If I was the original poster, I would look at the dataset BOTH using viewtable (or some other data editor) and examine carefully the records that don't match, turning off any formats so you can see the raw data. That ought to clear up the matter.

Super User
Posts: 17,750

Re: Creating dummy variable based on a continuous variable


PaigeMiller wrote:

Reeza wrote:

@PaigeMiller Agreed, however having the numbers off by several hundred thousands for a boundary seems incorrect to me. So there's something else going on.


 

 


Without the ability to see the actual numbers (which the original poster has), I can't agree with this. If there are lots of 0.049 in the data ... well ... who knows. You can't assume everything is uniformly distributed.

 

If I was the original poster, I would look at the dataset BOTH using viewtable (or some other data editor) and examine carefully the records that don't match, turning off any formats so you can see the raw data. That ought to clear up the matter.


I agree with the testing part, but I think the PROC FREQ output above agree's with my conclusion. If there were larger amounts in the top right cell, I may agree with you. I can't guarantee it, but I'd bet on it Smiley Wink

Frequent Contributor
Posts: 110

Re: Creating dummy variable based on a continuous variable

@Reeza, this is the log of your updated code and the result is right below it:

 

1          OPTIONS NONOTES NOSTIMER NOSOURCE NOSYNTAXCHECK;
 61         
 62         data GT LT both;
 63         set work.institutional_ownership_V3;
 64         If share_rate >= 0.05 then output GT;
 65          Else output LT;
 66             if share_rate >= 0.05 then cat=1; else cat=0;    if
 66       ! round(share_rate, 0.01) >= 0.05 then cat_round=1; else cat_round=0;
 67         output BOTH;
 68         run;
 
 NOTE: There were 66812164 observations read from the data set 
       WORK.INSTITUTIONAL_OWNERSHIP_V3.
 NOTE: The data set WORK.GT has 1119 observations and 25 variables.
 NOTE: The data set WORK.LT has 66811045 observations and 25 variables.
 NOTE: The data set WORK.BOTH has 66812164 observations and 25 variables.
 NOTE: DATA statement used (Total process time):
       real time           1:46.14
       cpu time            29.21 seconds
       
 
 69         
 70         proc freq data=both;
 71         table cat;table cat*cat_round;
 72         run;
 
 NOTE: There were 66812164 observations read from the data set WORK.BOTH.
 NOTE: PROCEDURE FREQ used (Total process time):
       real time           5.73 seconds
       cpu time            5.44 seconds
       
 
 73         
 74         OPTIONS NONOTES NOSTIMER NOSOURCE NOSYNTAXCHECK;
 87         
 User: eyegen
Messages: 1

DESCRIBE TABLE CONSTRAINTS

Screen Shot 2017-05-28 at 7.31.47 PM.png

 

 

Following @PaigeMiller's suggestion, I took a look at the BOTH dataset.

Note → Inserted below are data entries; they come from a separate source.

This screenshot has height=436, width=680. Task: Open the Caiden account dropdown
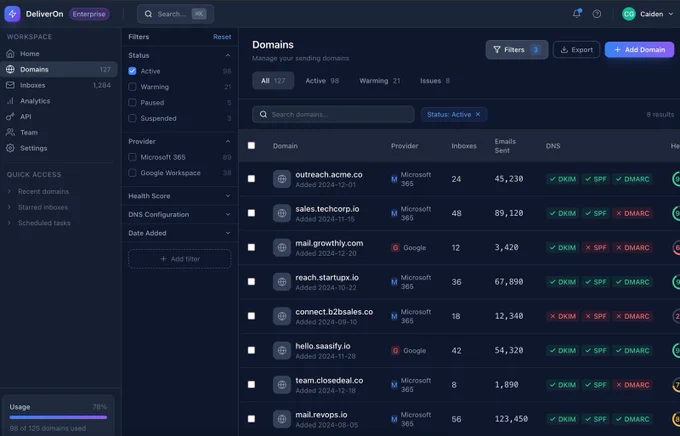tap(647, 14)
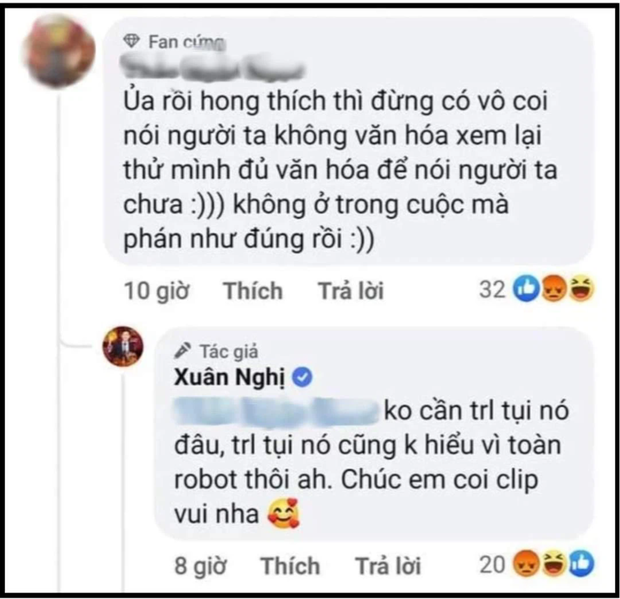Click the haha reaction icon on first comment
Viewport: 620px width, 599px height.
tap(580, 288)
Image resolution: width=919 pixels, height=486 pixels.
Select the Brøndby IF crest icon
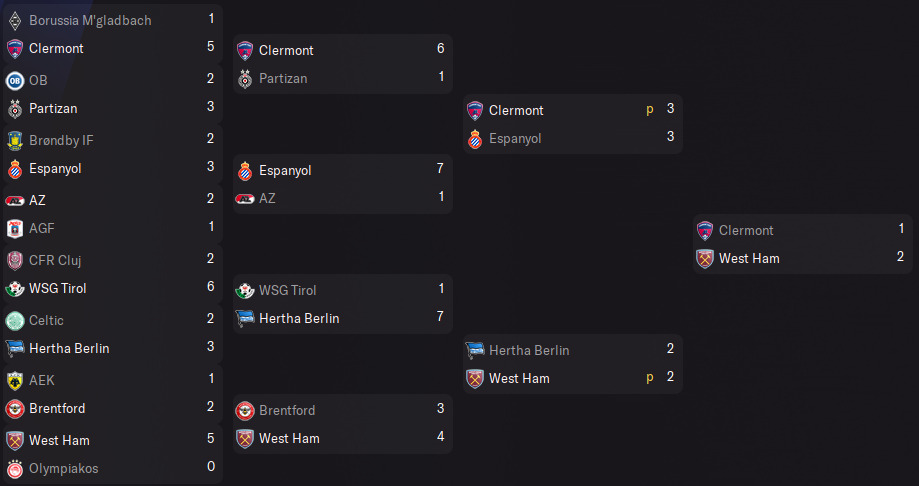pos(15,141)
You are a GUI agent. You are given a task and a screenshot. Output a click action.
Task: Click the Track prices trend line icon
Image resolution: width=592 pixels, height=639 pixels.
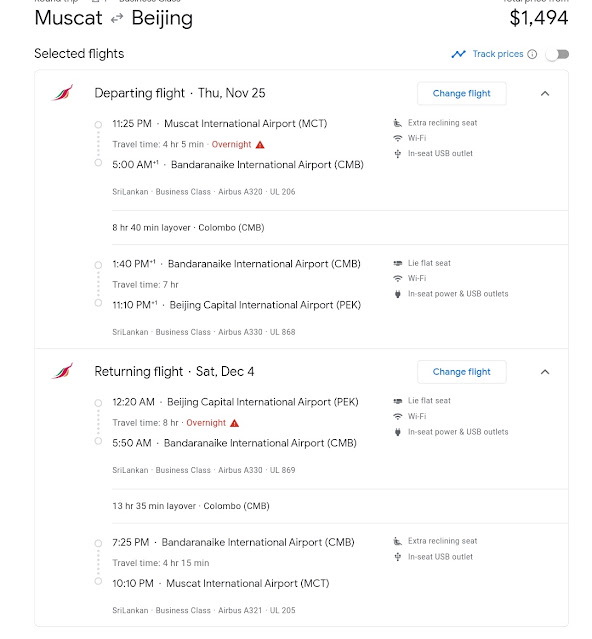(458, 54)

Here is an example of how observations around 0.049 were treated:

Screen Shot 2017-05-28 at 7.31.22 PM.png

Trusted Advisor
Posts: 1,607

Re: Creating dummy variable based on a continuous variable

But that wasn't my suggestion. I suggested you look at all of the mismatches and see if the cause of the mismatch could be determined. My suggestion had nothing to do with 0.049.

Frequent Contributor
Posts: 110

Re: Creating dummy variable based on a continuous variable

[ Edited ]

@PaigeMiller, okay thanks. I see your point in the suggestion. Following that, I was able to figure out the mistake.

As @Reeza suggested it, the reason of inconsistency was due to referring to the non-standardized dataset (i.e., prior to proc stdize ... method=RANGE). I fixed the issue and got the same result.

Thanks so much to both of you, especially @Reeza for pointing out a possible mistake or the rounding effect issue. One little typo in referencing to a dataset (work.institutional_ownership_V2 rather than work.institutional_ownership_V3) caused unnecessary headache.